Maryadi menjelaskan bahwa pemberian dispensasi oleh Pengadilan Agama bagi mereka yang beragama Islam dan Pengadilan Negeri bagi yang beragama lainnya hanya dapat dilakukan melalui pengajuan permohonan dispensasi oleh orang tua dari salah satu atau kedua belah pihak dari calon mempelai dengan alasan sangat mendesak karena keadaan tidak ada pilihan lain dan sangat terpaksa harus dilangsungkan perkawinan, dengan bukti-bukti pendukung yang cukup seperti surat keterangan yang membuktikan bahwa usia mempelai masih di bawah ketentuan undang-undang dan surat keterangan dari tenaga kesehatan yang mendukung pernyataan orang tua bahwa perkawinan tersebut sangat mendesak untuk dilaksanakan.serta berdasarkan pada semangat pencegahan perkawinan anak, pertimbangan moral, agama, adat dan budaya, aspek psikologis, aspek kesehatan, dan dampak apabila pihak pria dan wanita berumur di bawah 19 tahun.

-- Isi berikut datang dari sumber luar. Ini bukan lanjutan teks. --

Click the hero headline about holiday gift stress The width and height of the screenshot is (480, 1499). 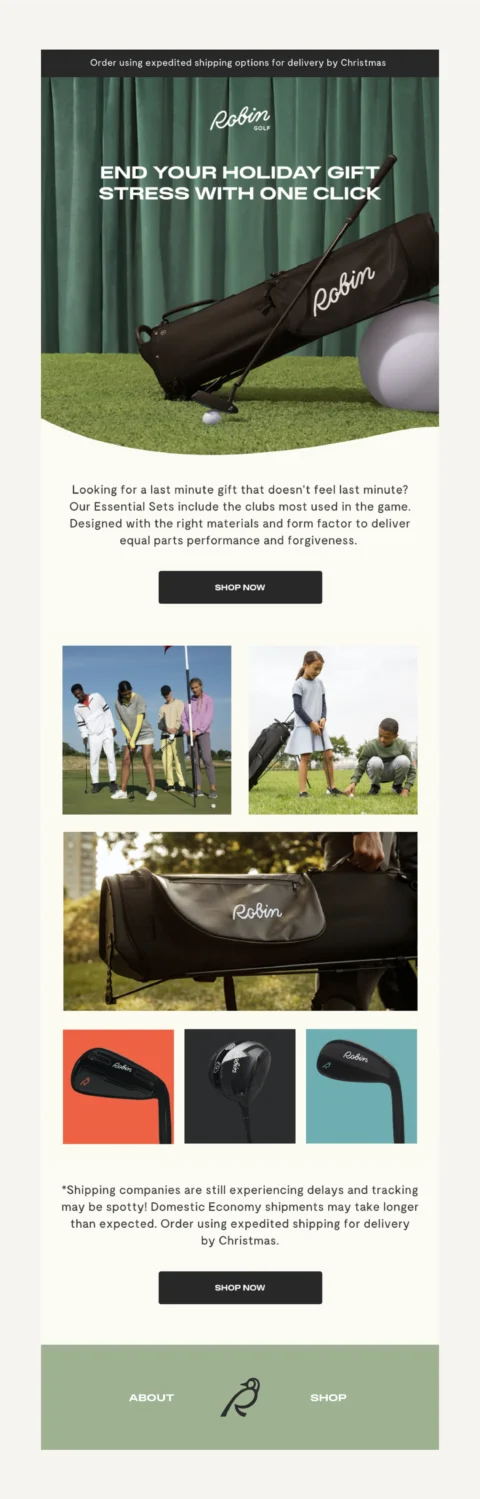(240, 183)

“Perkawinan anak berdampak masif diantaranya meningkatnya resiko putus sekolah, pendapatan rendah, kesehatan fisik akibat anak perempuan belum siap hamil dan melahirkan dan ketidaksiapan mental membangun rumah tangga yang memicu kekerasan, pola asuh tidak benar hingga perceraian. itu sebabnya perkawinan anak merupakan pelanggaran hak asasi manusia” tambah Maryadi.
“Praktik perkawinan anak merupakan pelanggaran atas hak-hak anak yang berdampak buruk terhadap tumbuh kembang dan kehidupannya di masa yang akan datang sehingga dengan demikian, perkawinan anak juga merupakan pelanggaran HAM karena hak anak adalah bagian dari HAM. diakui salah satu tantangan terbesar adalah karena perkawinan anak sangat lekat dengan aspek tradisi, budaya dan masalah ekonomi” tambah Maryadi.
“Saya berharap semua pemangku kepentingan di berbagai sektor dapat meningkatkan komitmen masing-masing dalam mendukung upaya pencegahan perkawinan anak. Gerakan bersama pencegahan perkawinan anak dan menyusun peraturan pemerintah tentang pelaksanaan undang-undang perkawinan anak dibawah umur. Perlu saya garis bawahi bahwa hanya dengan sinergi dan kerja bersama dengan berbagai pihak, praktik-praktik perkawinan anak dapat kita percepat penghapusannya secara lebih terstruktur, holistik, dan integratif” terang Maryadi.
“Perlu ada edukasi dan pendampingan sosial yang intensif yang memberikan kesadaran kepada orang tua bahwa menikahkan anak itu banyak dampak negatifnya harus ada perlindungan bagi anak-anak perempuan di bawah umur dari kemungkinan terjadinya perkawinan anak, terlebih di dalam UU tindak pidana kekerasan seksual Nomor 12 tahun 2022 mengkategorikan perkawinan anak sebagai pemaksaan perkawinan akan ada sanksi yaitu pemaksaan perkawinan pidana penjara paling lama 9 tahun dan/ atau pidana denda paling banyak 200 juta. Perempuan dan anak perlu diberdayakan, dilindungi, dan dipenuhi haknya, mengingat jumlah dan potensinya yang sangat besar bagi bangsa” tutup Maryadi.